Sundays too my father got up early
And put his clothes on in the blueback cold,
then with cracked hands that ached
from labor in the weekday weather made
banked fires blaze. No one ever thanked him.

I’d wake and hear the cold splintering, breaking.
When the rooms were warm, he’d call,
and slowly I would rise and dress,
fearing the chronic angers of that house,

Speaking indifferently to him,
who had driven out the cold
and polished my good shoes as well.
What did I know, what did I know
of love’s austere and lonely offices?

Analysis of Hayden’s “Those Winter Sundays”

The poem follows no particular pattern or rhyme; the speaker is lost in his thoughts as he goes back in time to the Sundays of his childhood when his father would wake him up only after the fire has been lit and his shoes have been polished, the little things that the son never cared at that time to appreciate. He now realizes that these were, in fact, little acts of love, which had gone unnoticed on his part.

The speaker now regrets on not reciprocating those unseen love with words or a perhaps a little bit of gratitude of his own. What did I know, what did I know. It is as if that the speaker is split into two in front of his readers; one part is the unappreciative child, unaware of his father’s love for him and the other is the remorseful adult who wished he could go back in time to fix his relation with his father.

The poem is straightforward enough and is only fourteen lines in length. It is often considered to be a sonnet due to its number of lines and the in-depth description of the love Robert Hayden describes between a father and his son.
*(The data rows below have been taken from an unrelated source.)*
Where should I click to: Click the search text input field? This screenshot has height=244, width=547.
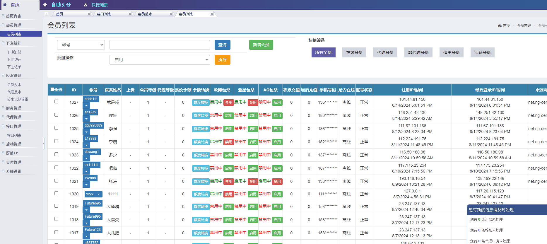(x=160, y=45)
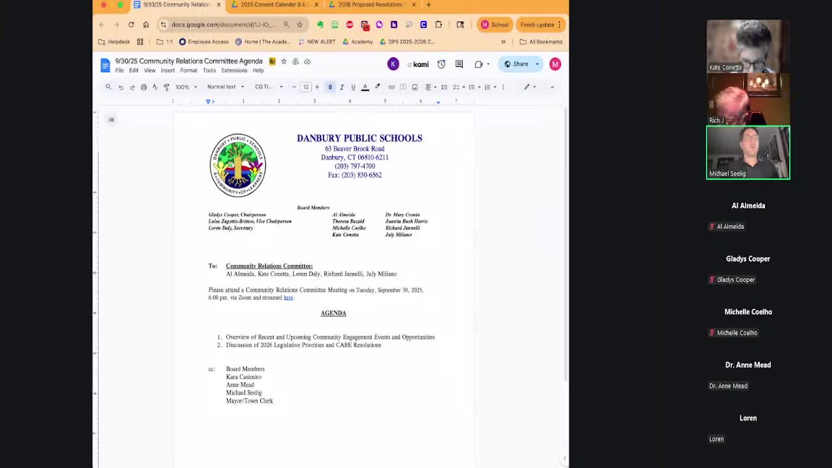Expand the Normal text style dropdown
This screenshot has height=468, width=832.
coord(225,87)
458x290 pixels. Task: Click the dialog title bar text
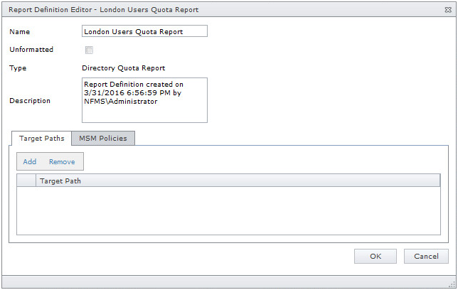click(x=104, y=10)
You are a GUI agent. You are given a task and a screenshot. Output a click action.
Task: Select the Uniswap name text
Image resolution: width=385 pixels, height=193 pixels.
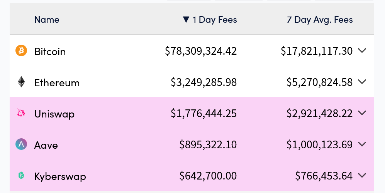[x=54, y=114]

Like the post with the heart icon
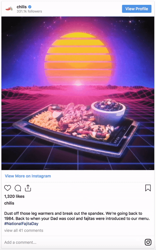[x=7, y=188]
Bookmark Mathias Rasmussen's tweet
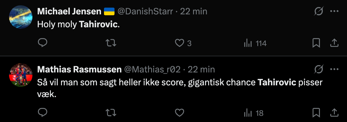This screenshot has width=347, height=122. pos(316,113)
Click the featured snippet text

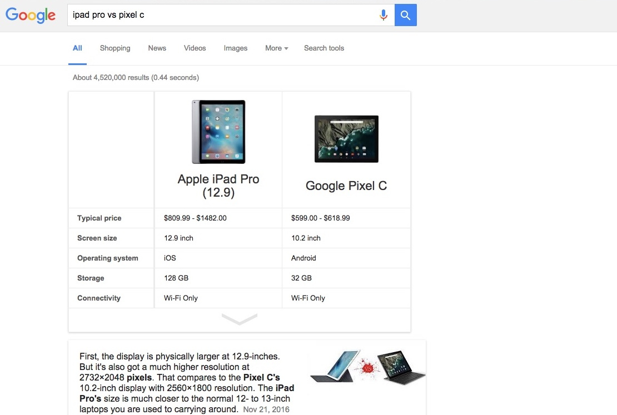[x=187, y=382]
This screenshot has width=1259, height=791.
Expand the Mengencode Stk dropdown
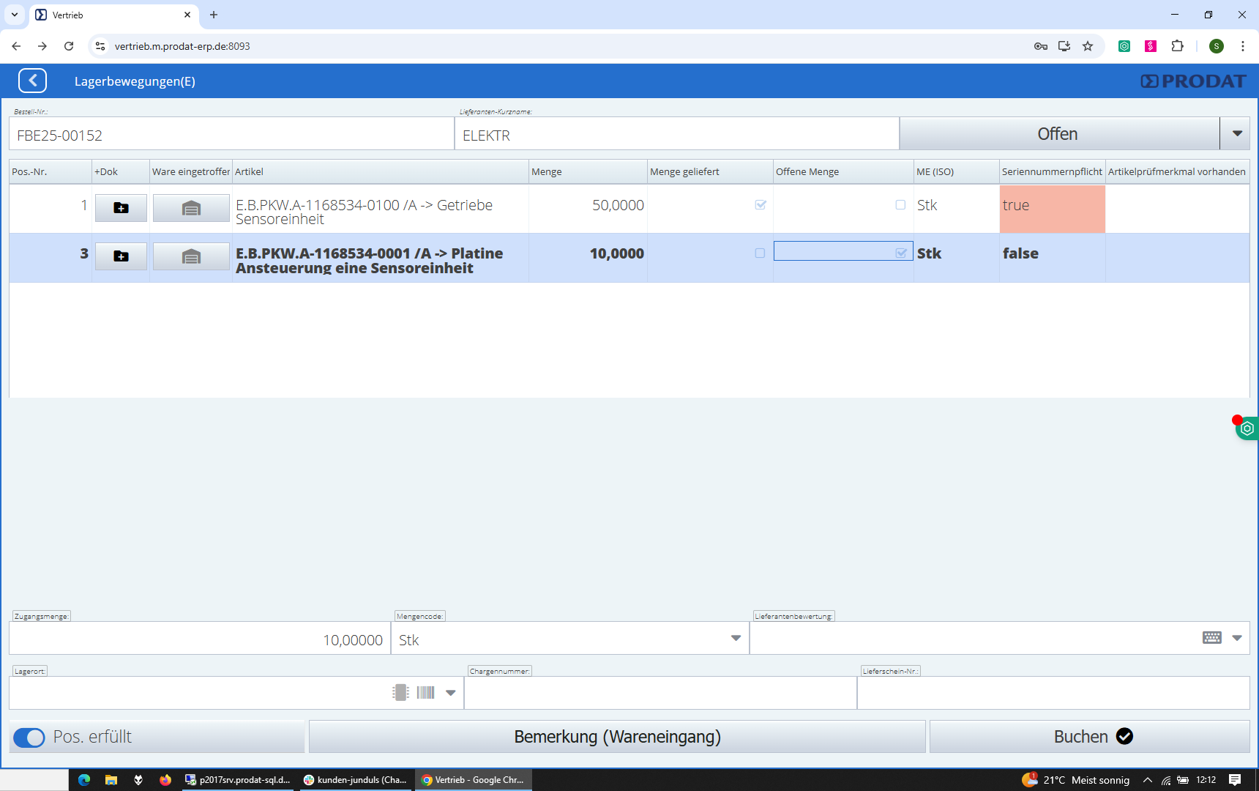[736, 639]
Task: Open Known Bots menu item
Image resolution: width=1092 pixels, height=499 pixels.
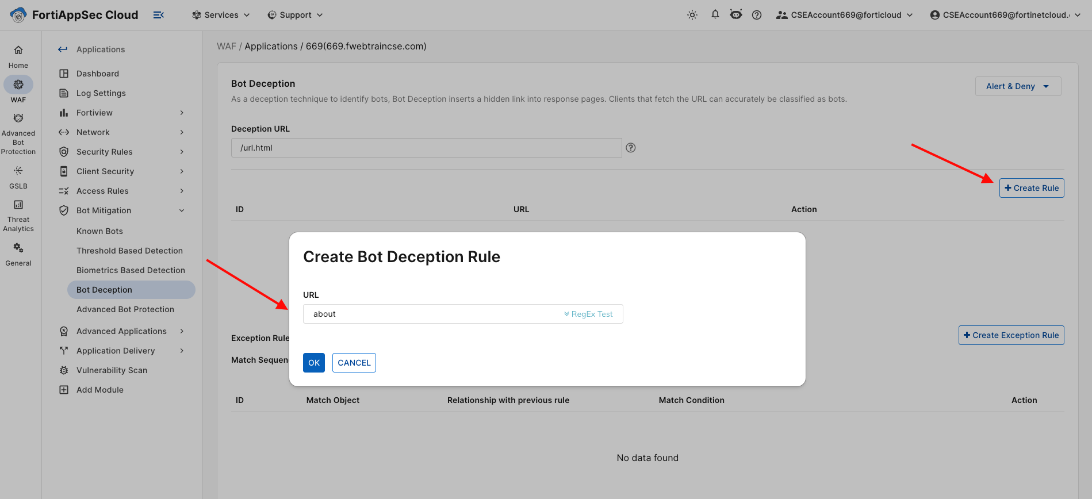Action: tap(99, 231)
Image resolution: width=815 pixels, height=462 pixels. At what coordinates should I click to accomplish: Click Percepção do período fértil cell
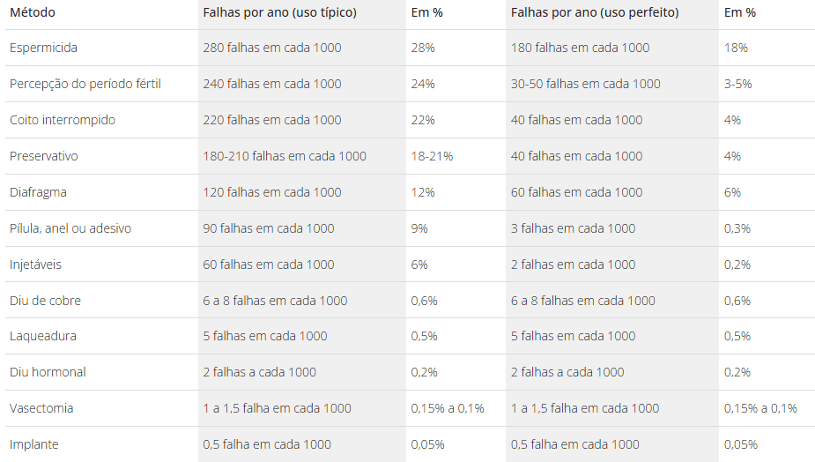85,84
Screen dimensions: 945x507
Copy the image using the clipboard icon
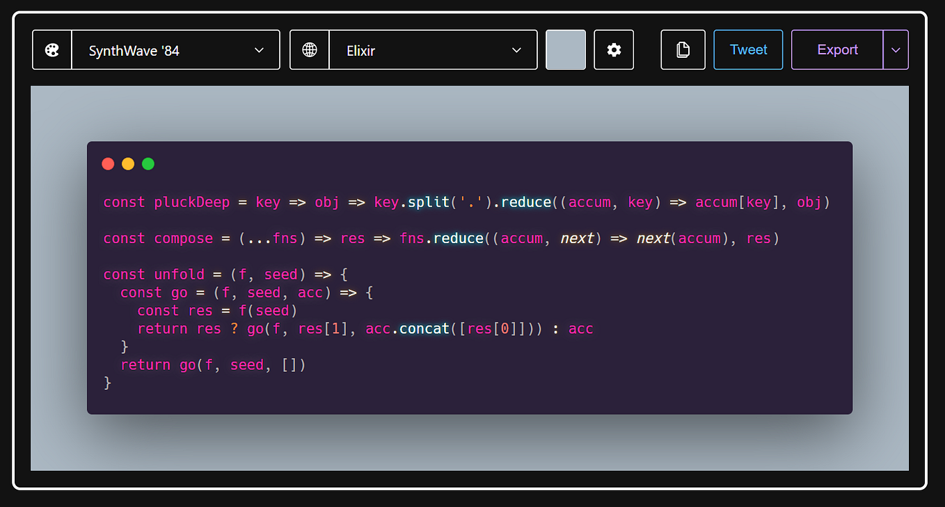pyautogui.click(x=683, y=49)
Since the poem is divided between the past and the present we are able to see the presence of two types of affection: the one of the father and the other of his son. The son had not loved him back when he could have and it is heavily implied that the father may be deceased now and therefore cannot love the son anymore.

In a way, “Those Winter Sundays” is a reflection of how we always appreciate the important things in life only after they have left us or when they no longer exist.